7. More visibility into performance/boost competitive advantage: Hospitals can have more insights into their performance. They can easily have information such as check-in time and the time taken to respond to a patient. The management team can have a full view of where they are lacking and can improve their services.

Hospitals using data analytics make better informed medical decisions on patients and would have better treatment. This would lead to increased patronage and of course with a better system to manage patients, the hospital can manage more patients per time, leading to an increase in market share because they’re using data analytics that’s giving them a competitive advantage.

8. Help researchers develop models: Researchers can now develop models without needing to have years of data or thousands of samples. Data analytics can provide data for researchers and this can improve with accuracy over time.

There are two ways data analytics help researchers in the health sector. Data experts can use predictive analytics or initial models. Predictive analytics uses information in its database. It uses statistical tools to draw conclusions and predict future trends. On the other hand, researchers can use initial models in which they start with a small number of cases and then accuracy is increased over time as more cases are added. It is a learning model that adapts with present-day knowledge and improves in accuracy over time.

It is important to note that researchers need to make use of data across different platforms or electronic data owned by different hospitals. In order to help researchers, the government has mandated electronic records to be compatible with one another. A program really useful to researchers is STATISTICA. STATISTICA is a program that has been used across industries including banking, pharmaceutical companies, and government agencies. This program works seamlessly with more popular programs like Microsoft.

On the other hand, researchers have to pay for data from some companies. However, researchers may find that these systems may not compatible with the industry standard. Using non-compatible data can be grievous when dealing with human life. Therefore, a central system like data analytics working across different platforms is really advantageous.

9. Boost preventive medicine and public health: Data analytics can diagnose diseases very early.

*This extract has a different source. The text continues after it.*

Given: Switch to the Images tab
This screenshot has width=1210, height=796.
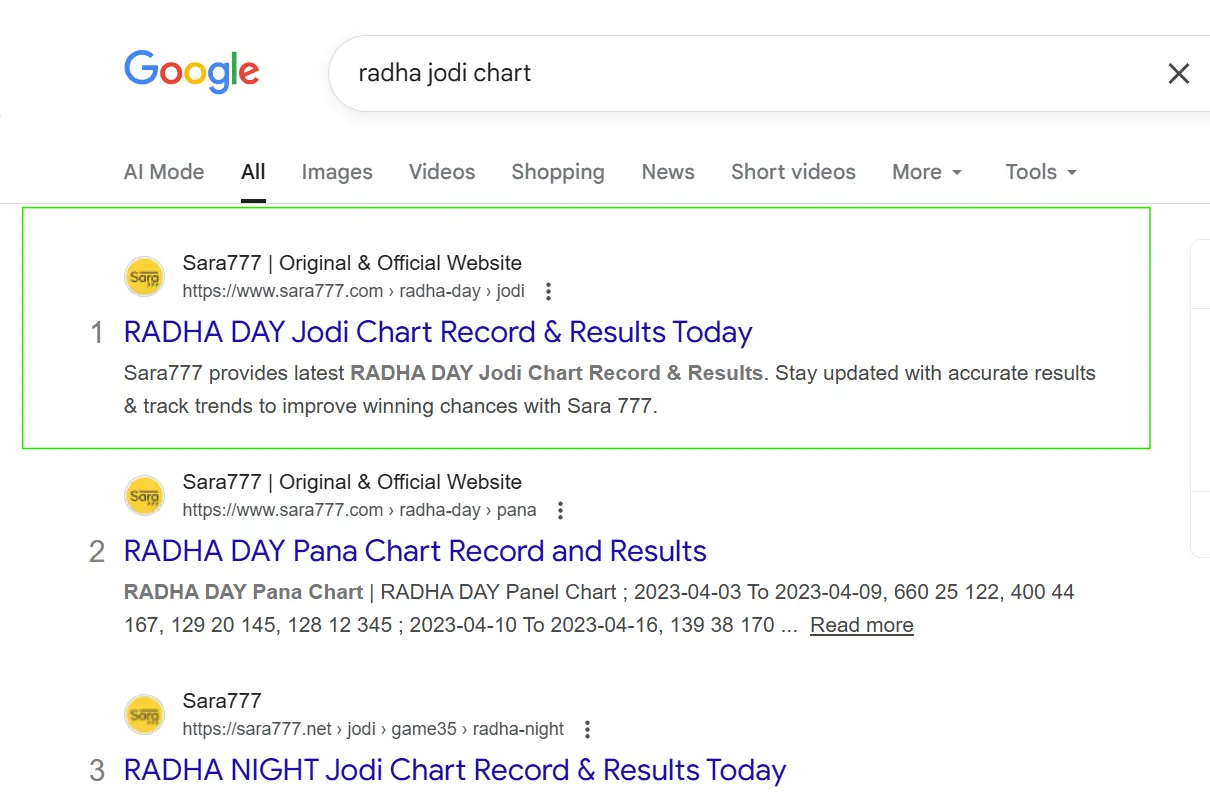Looking at the screenshot, I should [337, 172].
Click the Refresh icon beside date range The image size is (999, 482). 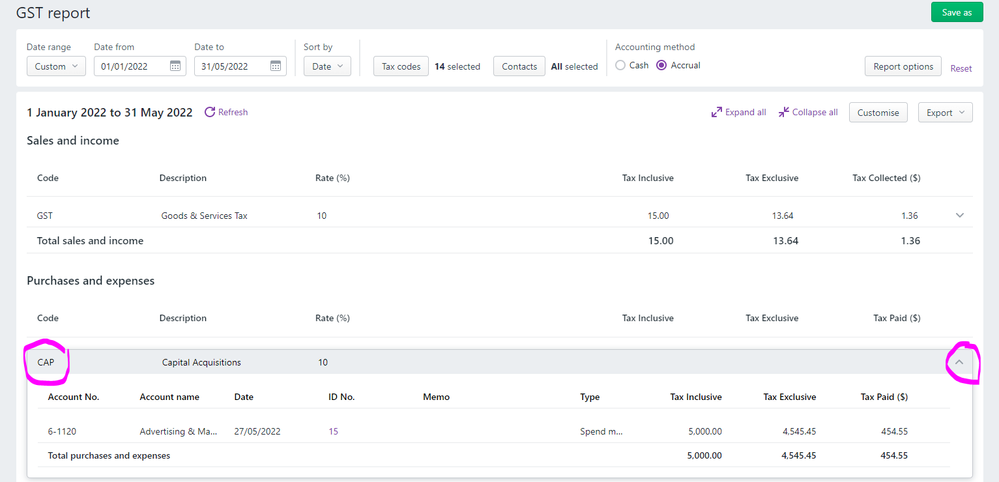210,112
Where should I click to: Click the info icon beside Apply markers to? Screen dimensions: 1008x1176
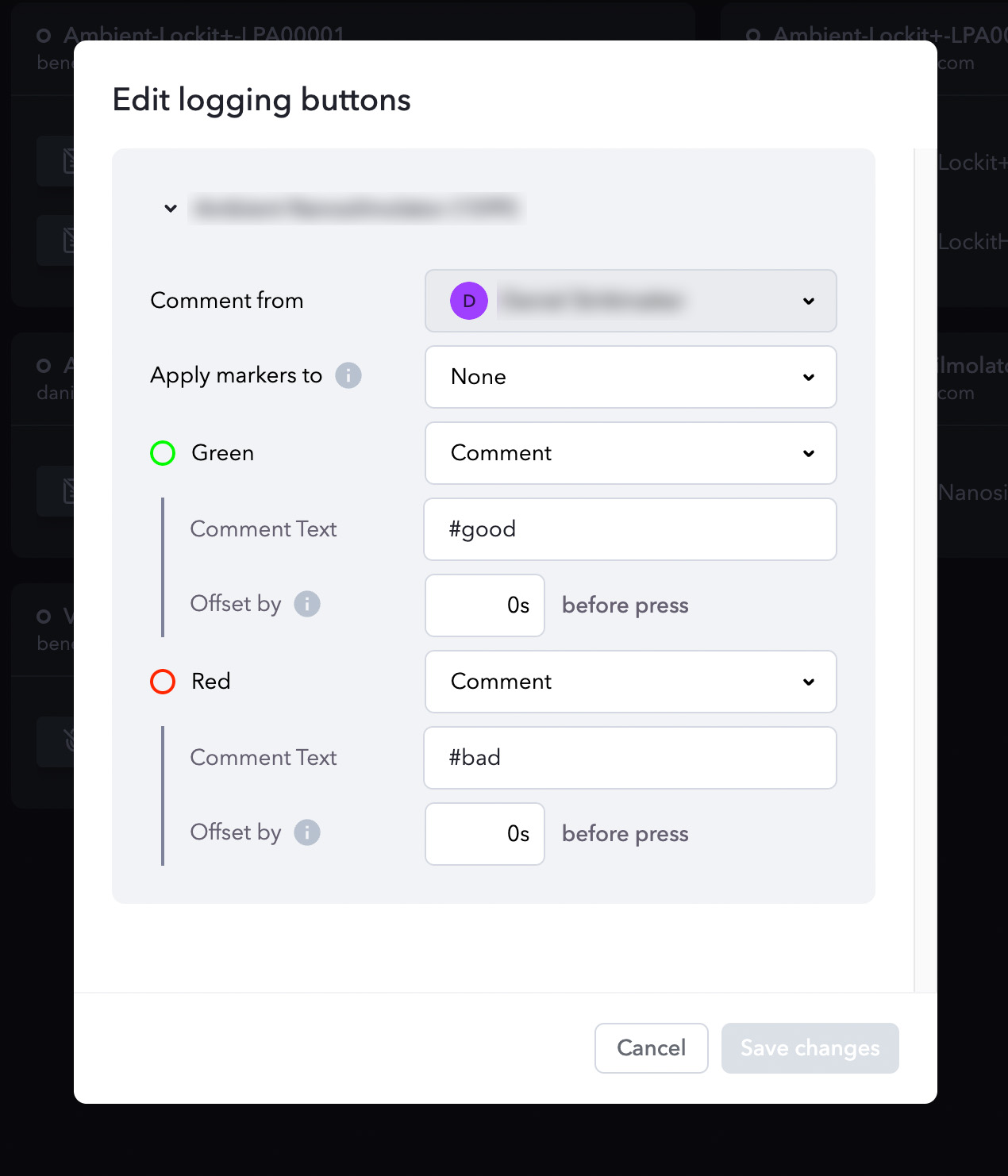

Doctors using analytics are detecting diseases a lot earlier before they can become life-threatening. Terminal diseases such as cancer if detected early gives the patient the longest time frame possible to live. Early detection is key in treating many medical ailments or conditions. Data analytics help in spotting these diseases early enough.

10. Personalised treatment: Patients can receive personalised treatment with the help of data analytics. Medications that work for the larger population may not work for a selected few. These few can have medicines made by the pharmaceutical industry targeted at them and this can be very lucrative for the industry. Doctors, using data analytics can prescribe a medication best suited to the patient and not prescribed based on popularity.

Conclusion

A number of health workers express concerns about systems such as data analytics replacing them at work. Although, a robot in China, developed by iFlytek, has successfully passed the country’s licensing medical exam. Liu Qingfeng, chairman of iFlytek, said, “We will officially launch the robot in March 2018. It is not meant to replace doctors. Instead, it is to promote better people-machine cooperation so as to boost efficiency.” In medicine, treating humans requires the human brain. Analytics systems are tools to help the medical team to make better decisions and not to eliminate doctors. Hospitals using data analytics are getting well ahead of their competitors in the industry. Do you want to have a competitive advantage in the health sector? Then get on board with data analytics. It is a formidable tool.